Когда Роузи впервые увидела этот дом, сквозь мартовский дождь и ветер, у нее появилось такое чувство, словно ее предупредили: не входи сюда. Он был похож на жилище волхва или отшельника, один-одинешенек на лесистом пригорке, в самом конце длинной подъездной дорожки без какого бы то ни было покрытия, фактически проселка, который вился через пустынные, усыпанные валунами поля. А еще это был один из тех домов, которые — при определенном вечернем освещении и при условии, что вы хотите в них это увидеть, — как будто бы имеют собственное лицо: глаза окон, прикрытые ставнями, как веками, по обе стороны от двери с фрамугой (нос и рот подбородок из покосившихся ступенек, усы из разросшегося бальзамина. Роузи припомнилась стихотворная строка: «сонное царство смерти», и дом казался сторожкой или привратницкой у ворот в это царство. А за его спиной темные сосны патетически вздымали мохнатые лапы, одной сплошной непроницаемой массой, и поднимались горы.

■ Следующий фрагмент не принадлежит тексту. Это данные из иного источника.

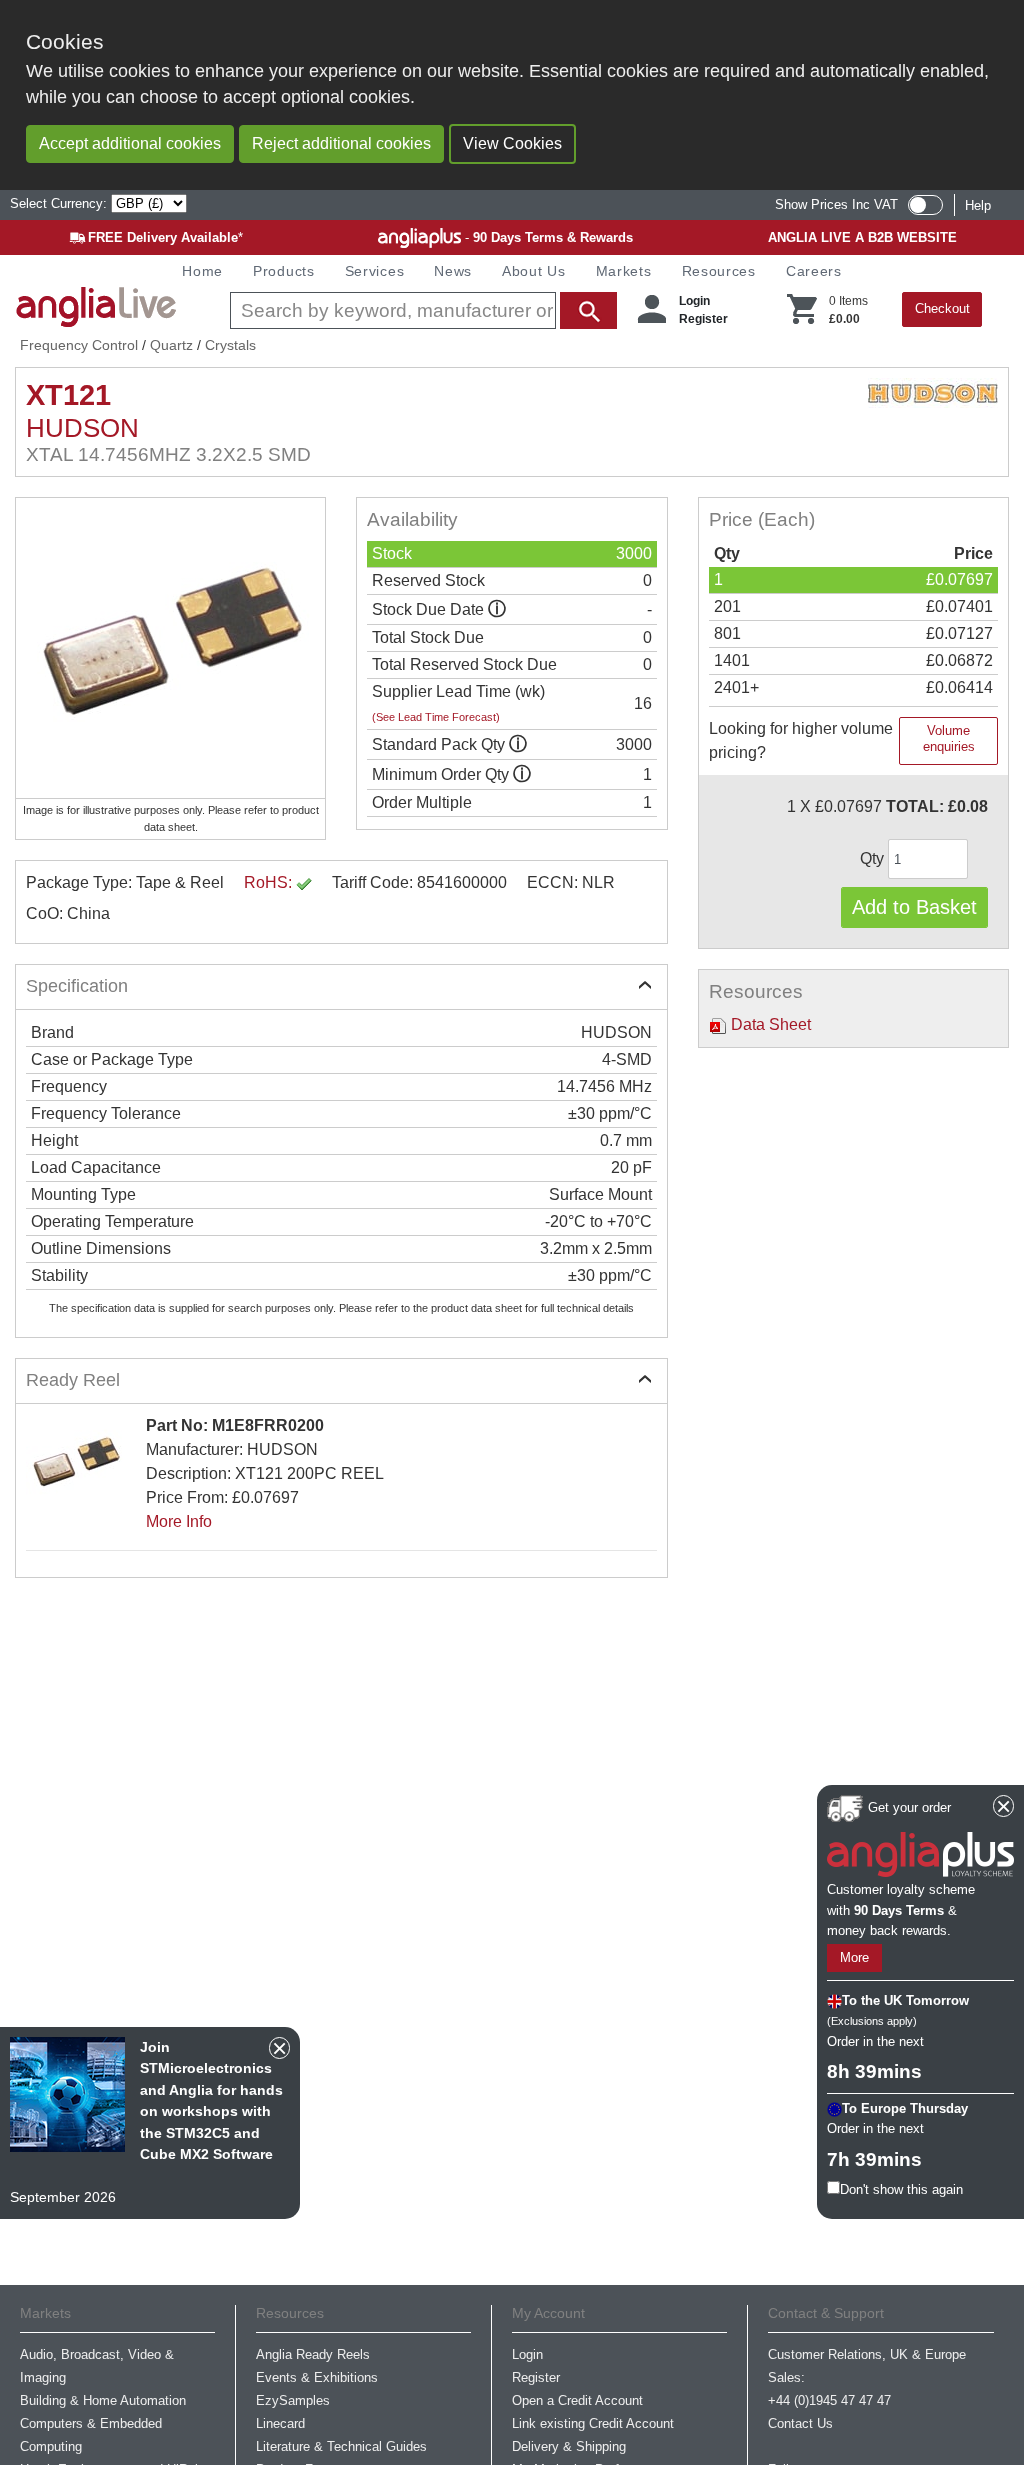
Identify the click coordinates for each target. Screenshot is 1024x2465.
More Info (179, 1521)
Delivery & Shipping (569, 2446)
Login (694, 301)
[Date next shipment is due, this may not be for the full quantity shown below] (497, 609)
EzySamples (293, 2400)
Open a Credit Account (577, 2400)
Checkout (942, 308)
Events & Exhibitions (317, 2377)
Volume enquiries (949, 738)
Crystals (230, 345)
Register (703, 319)
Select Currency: (60, 203)
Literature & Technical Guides (341, 2446)
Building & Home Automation (103, 2400)
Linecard (280, 2423)
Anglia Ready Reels (313, 2354)
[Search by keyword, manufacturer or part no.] (421, 310)
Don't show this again (901, 2189)
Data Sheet (769, 1024)
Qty (874, 858)
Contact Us (800, 2423)
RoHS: (270, 882)
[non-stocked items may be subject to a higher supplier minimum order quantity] (518, 744)
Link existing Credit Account (593, 2423)
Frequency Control (79, 345)
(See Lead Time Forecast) (436, 717)
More (854, 1957)
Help (978, 205)
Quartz (171, 345)
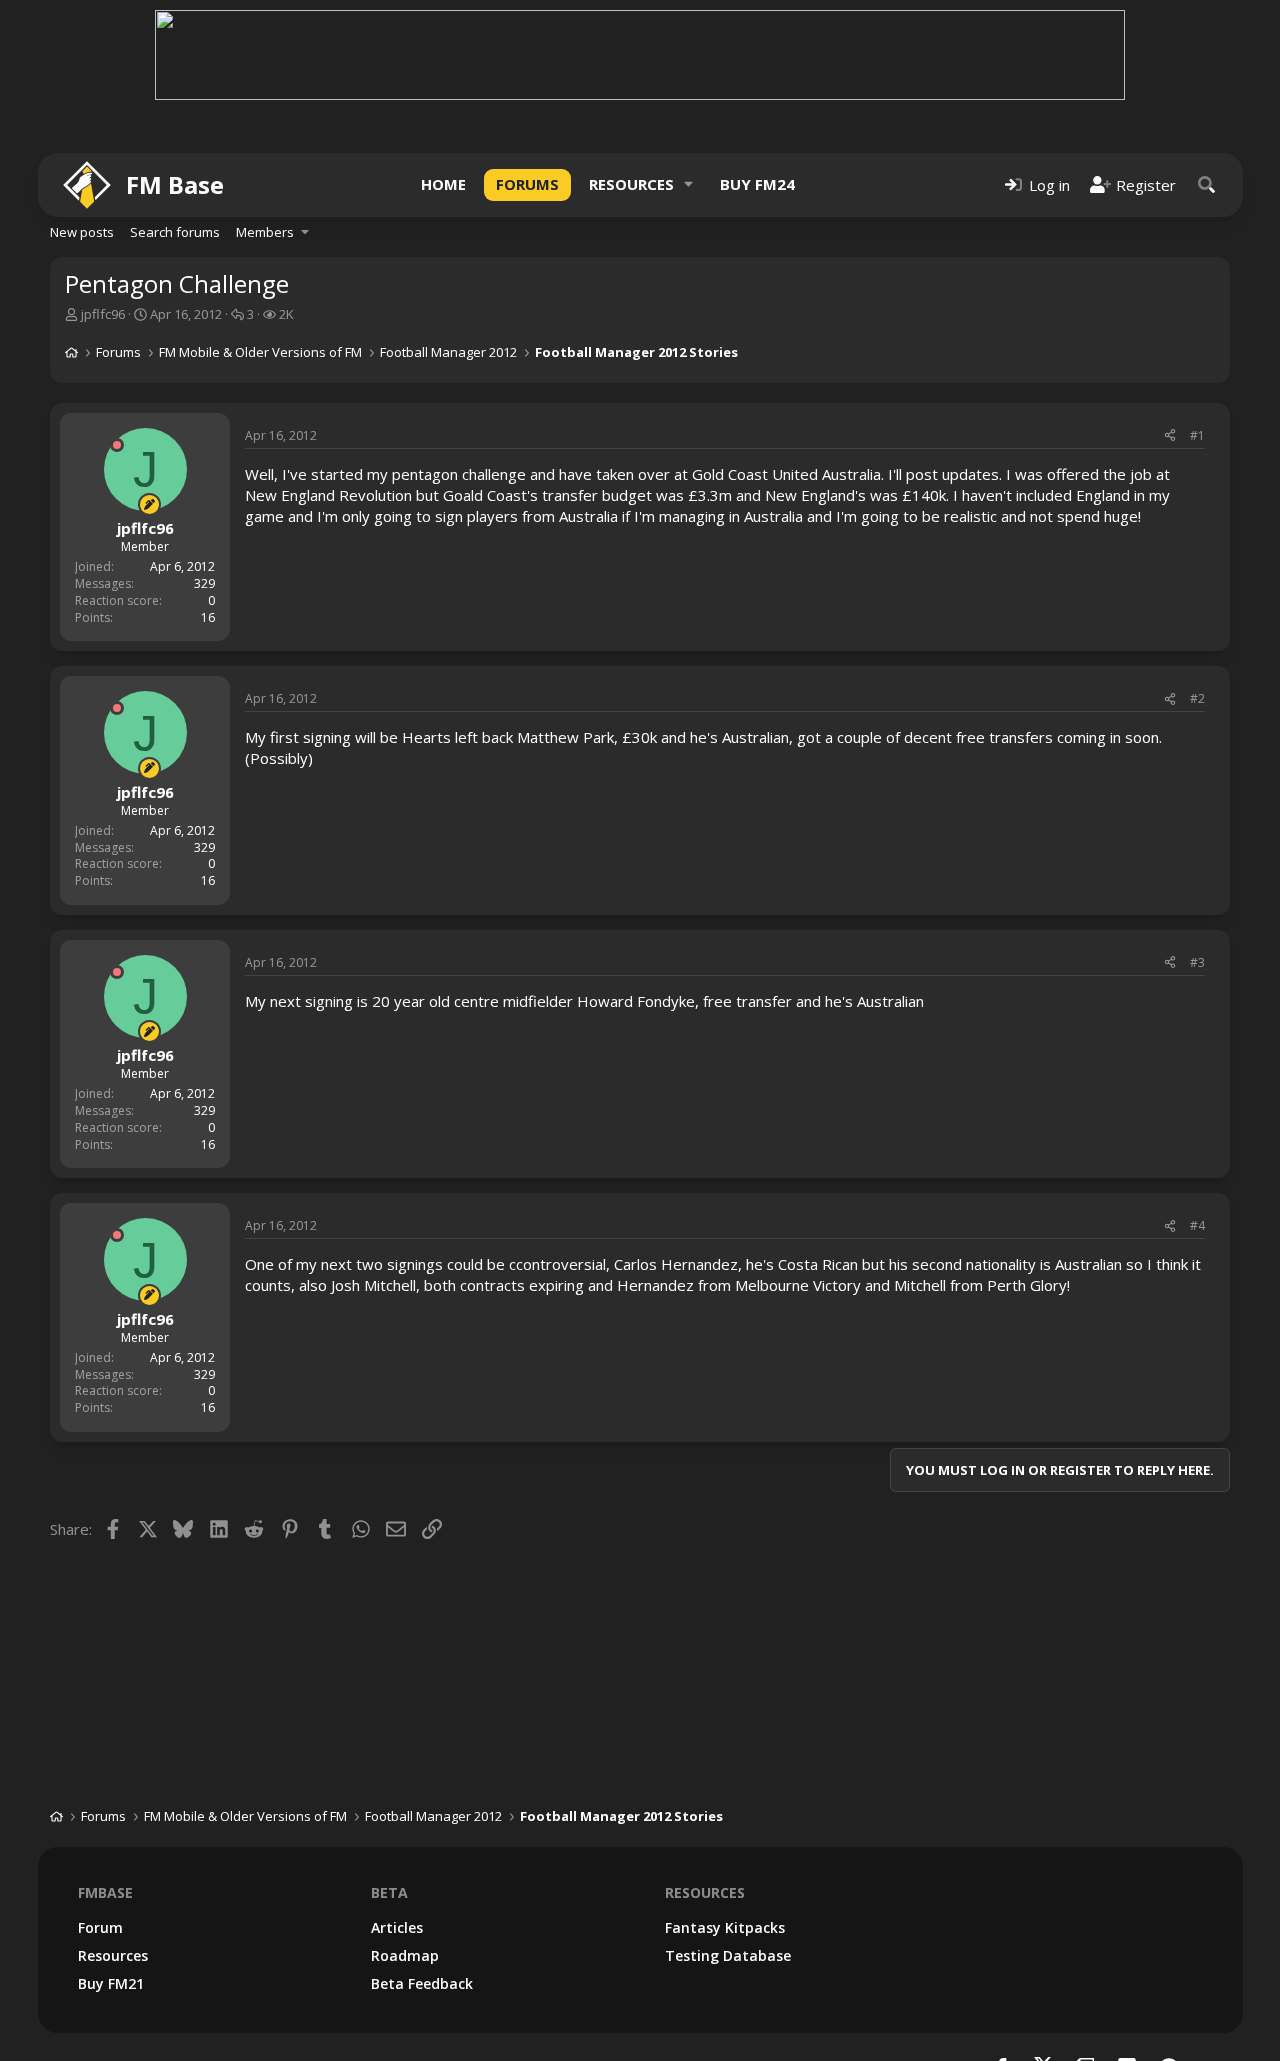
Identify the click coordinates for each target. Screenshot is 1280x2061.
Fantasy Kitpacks (725, 1927)
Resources (631, 184)
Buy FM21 (111, 1983)
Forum (100, 1927)
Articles (397, 1927)
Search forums (175, 232)
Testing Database (728, 1955)
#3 (1197, 962)
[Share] (1170, 436)
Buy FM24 (757, 184)
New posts (82, 232)
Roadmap (405, 1955)
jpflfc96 (103, 314)
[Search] (1207, 184)
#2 (1197, 698)
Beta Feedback (422, 1983)
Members (265, 232)
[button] (689, 184)
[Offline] (117, 445)
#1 (1197, 435)
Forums (527, 184)
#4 (1197, 1225)
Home (443, 184)
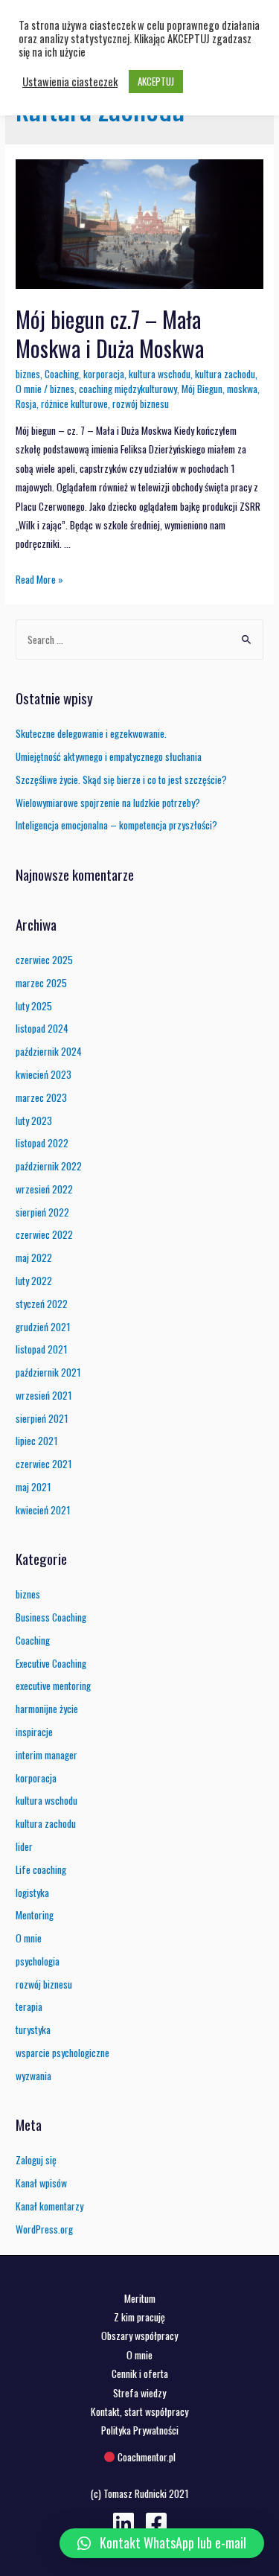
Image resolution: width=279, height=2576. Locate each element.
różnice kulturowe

Впрочем, когда Пирс увидел его впервые, погода переменилась, и на поверку дом оказался всего лишь маленьким загородным особнячком в псевдотюдоровском стиле — балки, кирпич, штукатурка, и все как-то не слишком убедительно; глубокие навесы крыши, закругленные по краям, ради вящего эффекта соломенной кровли, но крыт-то домик был рубероидом. Розово-красные трубы и масса ложных труб, окна со средниками и шпалеры роз — все говорило скорее о 1920-х годах, чем о 1520-х. Впрочем, сосны по-прежнему темнели у дома за спиной, и окна-глазницы по-прежнему глядели слепо.
Ему предстояло войти в дом, вместе с Роузи, и осмотреть там все, что только можно будет осмотреть; произвести общую оценку, что-то вроде этого, она не слишком точно знала, как это называется, зато она точно знала, что у нее нет ни полномочий, ни желания делать это в одиночку. В этом и заключалась услуга, о которой она просила Пирса, — составить ей компанию. А привести в порядок все обнаруженное в доме и, может быть, составить каталог, принять решение о том, пускать или не пускать в продажу книги и вещи, если они окажутся стоящими хлопот по продаже, — это и была работа. Если он, конечно, под этим подпишется.